How do we combat fungal infections?
Since fungi are eukaryotic and evolved in close association with their mammalian hosts, most essential fungal molecular targets for drug development bear a considerable risk of cross-target host toxicity. The current arsenal of antifungal drugs and therapies are limited in number and diversity, and their efficacy is severely hampered by host toxicity, fungistatic rather than fungicidal activity and drug resistance. our overarching goal is to identify novel fungal-specific targets for the development of fungal-selective, pan-antifungal drugs. To reduce our reliance on pathogen-targeted agents, we propose an integrated approach that will combine therapeutic interventions to boost hosts’ anti-fungal immune response and selective targeting of fungal essential pathways.
Visualizing infection outcome at single-cell resolution
The interaction of microbes with the immune system is multifactorial and depends not only on microbial features but also on the immune state of the host and on environmental factors. The outcome of each individual encounter is context-dependent. Additionally, the microbial and host cell populations are incredibly heterogeneous, which may have significant phenotypic consequences leading to diverse outcomes upon encounter of fungal conidia with immune cells.
We are trying to define how all these components work together to determine the outcome of the interaction, or in other words, what makes a microbe a pathogen?
We have developed a suite of fluorescent probes that enable tracking of these intricate interactions at single-cell resolution, and assessment of the physiological state of the fungus and immune cells in the host tissue.

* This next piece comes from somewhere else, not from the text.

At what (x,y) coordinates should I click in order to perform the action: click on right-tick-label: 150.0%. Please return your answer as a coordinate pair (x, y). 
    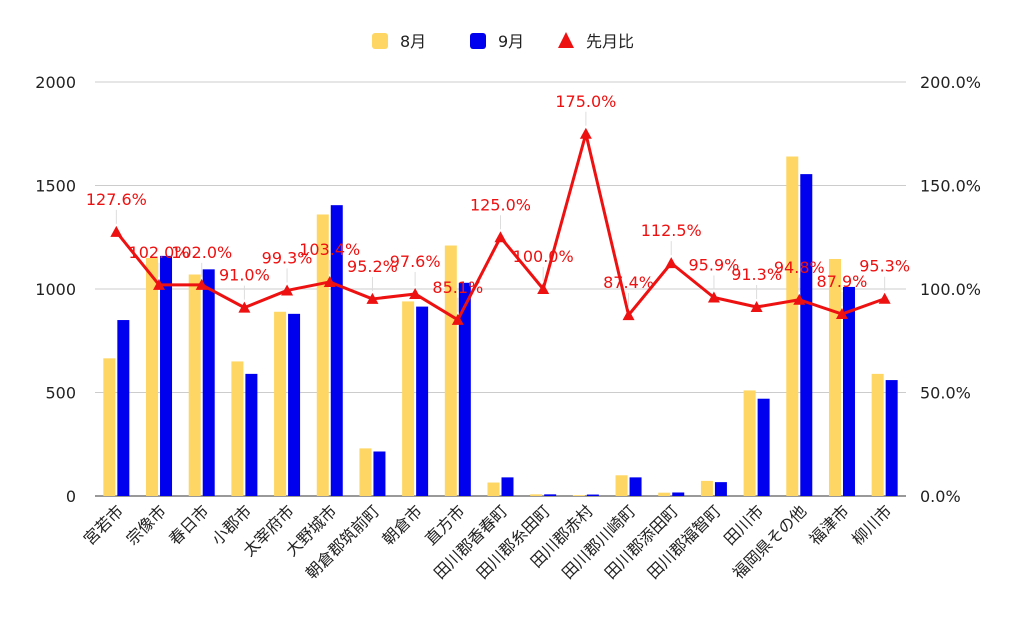
    Looking at the image, I should click on (950, 186).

Microbial population heterogeneity (transcriptional, protein, phosphorylation, metabolic)
Regulated cell death pathways and fungal pathogenesis
We discovered that the mammalian immune surveillance against inhaled fungal conidia triggers regulated cell death (RCD) pathway in fungal cells. In response, the fungal anti-RCD machinery counteracts host defenses and protects the fungus from host-induced RCD by facilitating phagosomal escape and invasive aspergillosis (IA). Therefore, targeting fungal RCD pathways and the corresponding host defenses may provide novel therapeutic strategies to treat fungal infections.
Related projects are aimed at (1) Elucidating the fungal RCD pathways to identify fungal-specific key players vital for fungal survival within the lung. (2) Identify host effectors and compounds necessary for induction of fungal RCD.
Fungal viruses (mycoviruses) and fungal virulence
Mycoviruses can transform fungal virulence, yet very little is known of the intricate interplay between the mycovirus, the fungus, and the mammalian immune system, and how it affects fungal pathogenesis and host adaptation. We are using a powerful combination of cutting-edge methodologies for the detection and visualization of mycoviral infection and of fungal physiology at single-cell resolution, to tackle fundamental questions in host-mycovirus biology:
*How does mycoviral infection affect fungal fitness and virulence? How does it inform host preference?
*Do fungal pathogens have a designated anti-mycoviral mechanism? Do they have a common ancient ancestry of innate immunity?
*How is mycoviral infection sensed by the immune system?
*How does it affect the infection outcome? Can antiviral therapy mitigate detrimental immune responses?